DESCRIPTION OF THE TASK
Starting with the line containing "Select the 売上高 row label" and continuing through the end of the data, rewrite those lines with "empty area" changed to "blank area" and everything else kept the same. Omit the pictures from your answer.
──────── DATA SECTION ────────
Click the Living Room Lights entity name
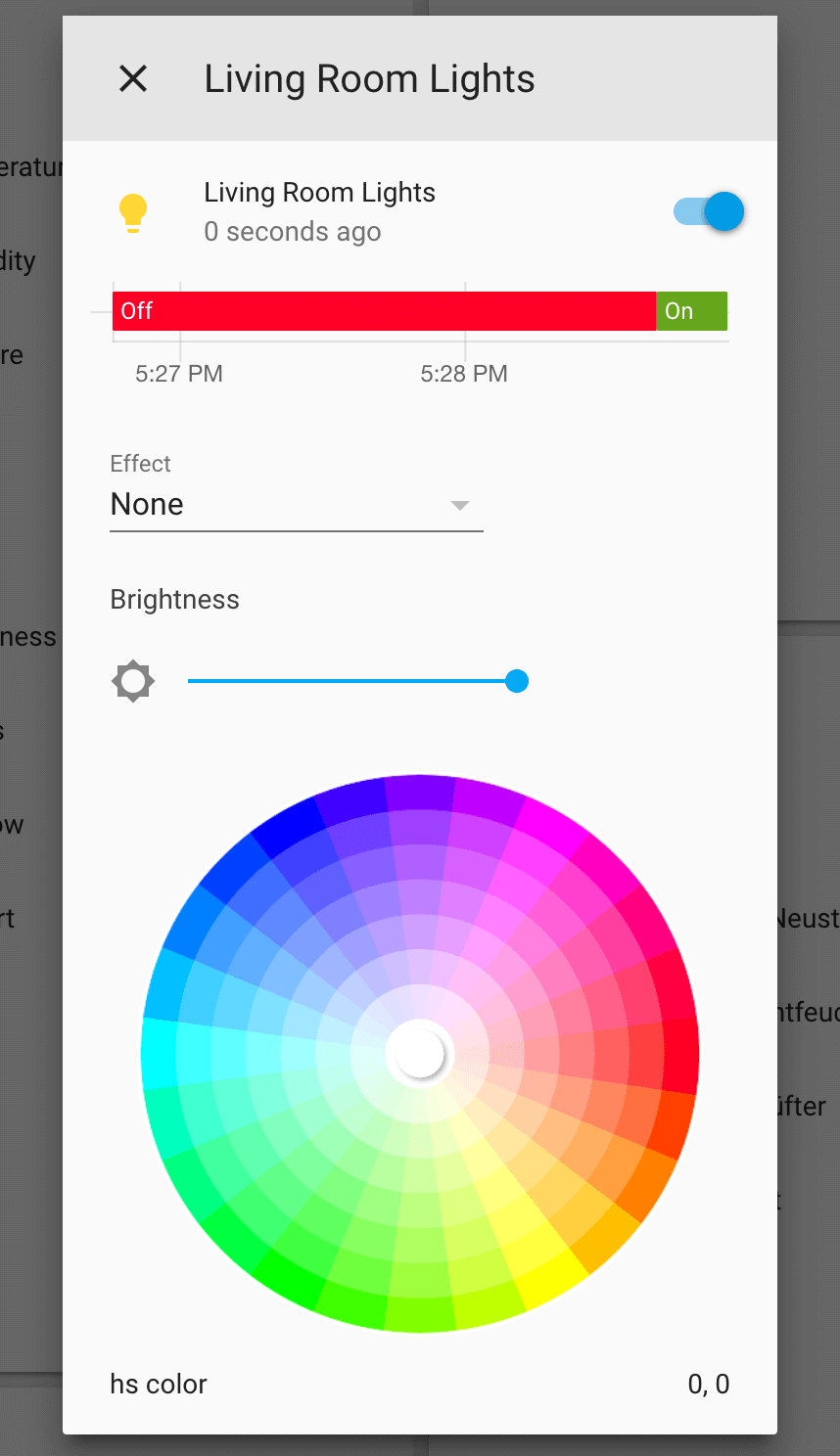The width and height of the screenshot is (840, 1456). pos(319,193)
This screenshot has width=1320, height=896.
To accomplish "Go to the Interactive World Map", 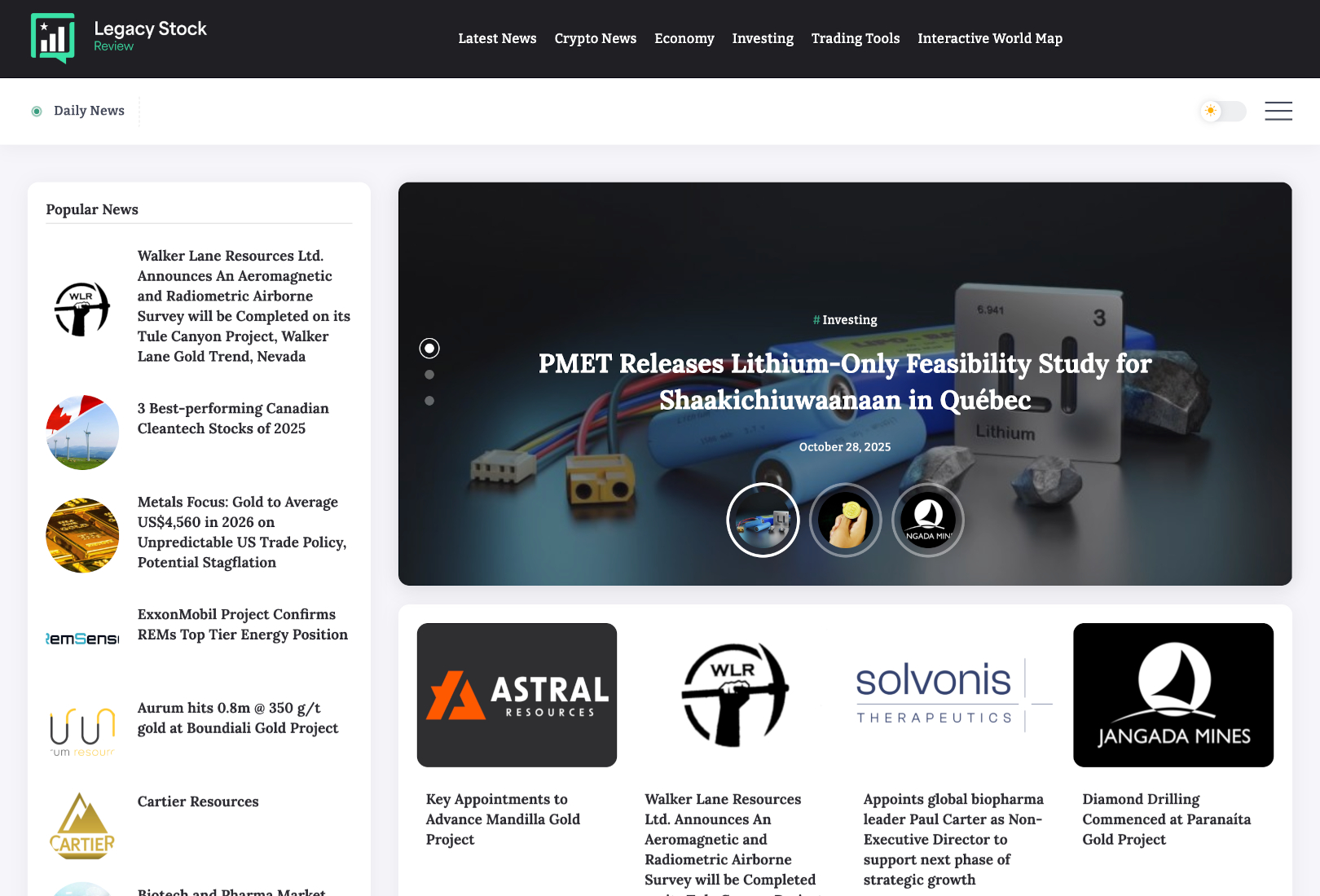I will click(989, 38).
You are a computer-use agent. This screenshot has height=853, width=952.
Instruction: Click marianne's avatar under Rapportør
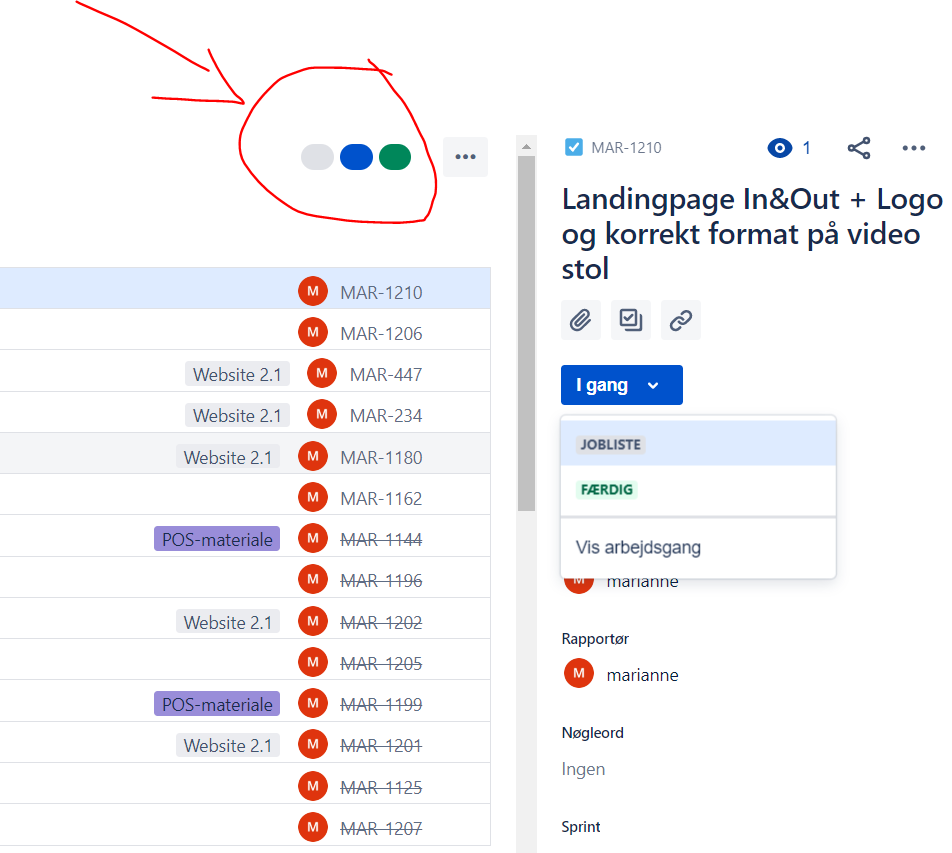[x=579, y=673]
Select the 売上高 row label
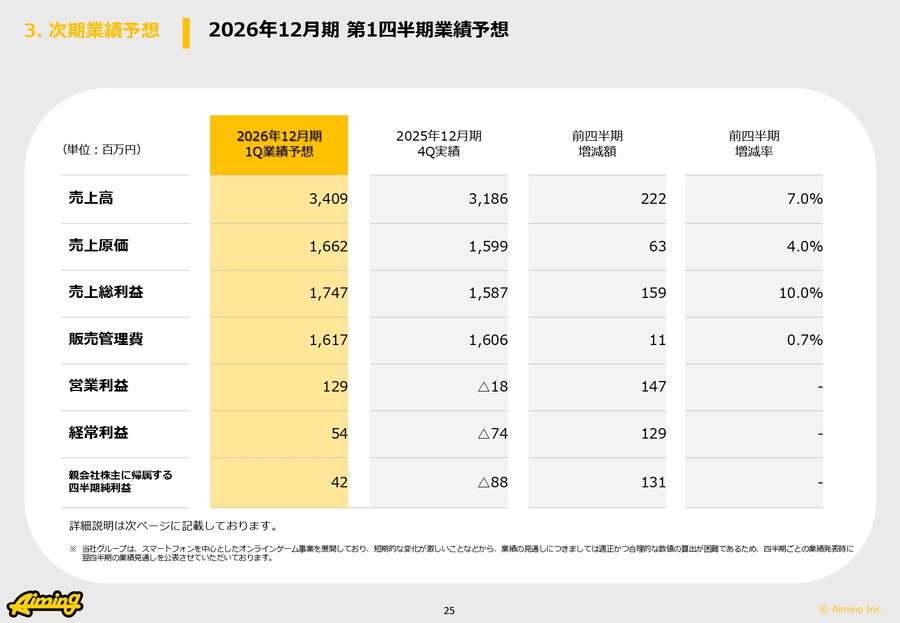 pyautogui.click(x=91, y=198)
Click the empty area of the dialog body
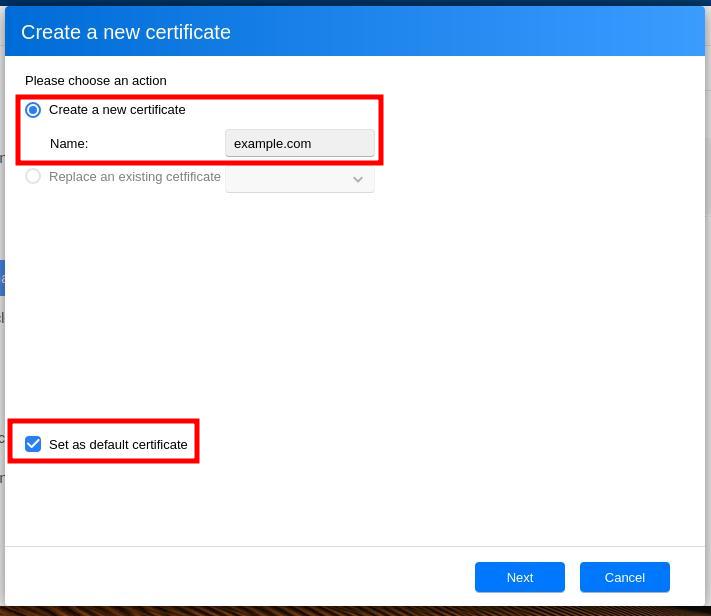 pos(400,320)
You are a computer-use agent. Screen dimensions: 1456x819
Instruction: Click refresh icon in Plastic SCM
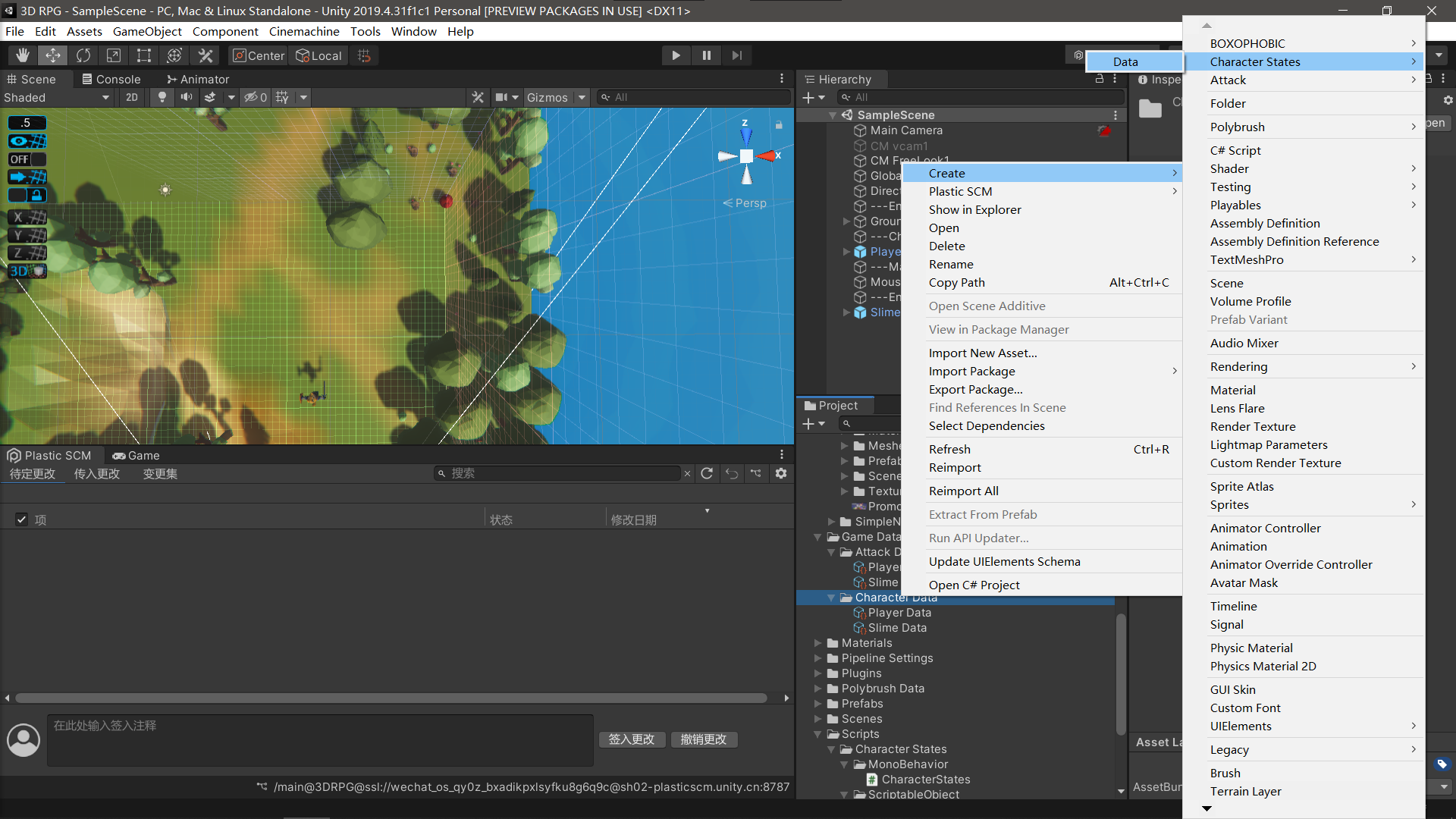707,473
────────
TASK OUTPUT
Select the 売上高 row label
 pyautogui.click(x=91, y=198)
Click the blank area of the dialog body
 pos(400,320)
You are a computer-use agent. Screen dimensions: 1456x819
Instruction: Click refresh icon in Plastic SCM
707,473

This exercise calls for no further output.